##### Given data

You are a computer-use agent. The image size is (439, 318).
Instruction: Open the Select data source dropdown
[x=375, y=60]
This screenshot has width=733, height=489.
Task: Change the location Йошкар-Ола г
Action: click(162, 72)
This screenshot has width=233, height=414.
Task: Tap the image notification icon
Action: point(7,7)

##########

#### What you should do
Give each entry again, spelled exactly as shown.

#### Solution
You are a computer-use agent. The image size is (439, 318).
Instruction: Open the Select data source dropdown
[x=375, y=60]
This screenshot has width=733, height=489.
Task: Change the location Йошкар-Ола г
Action: click(162, 72)
This screenshot has width=233, height=414.
Task: Tap the image notification icon
Action: point(7,7)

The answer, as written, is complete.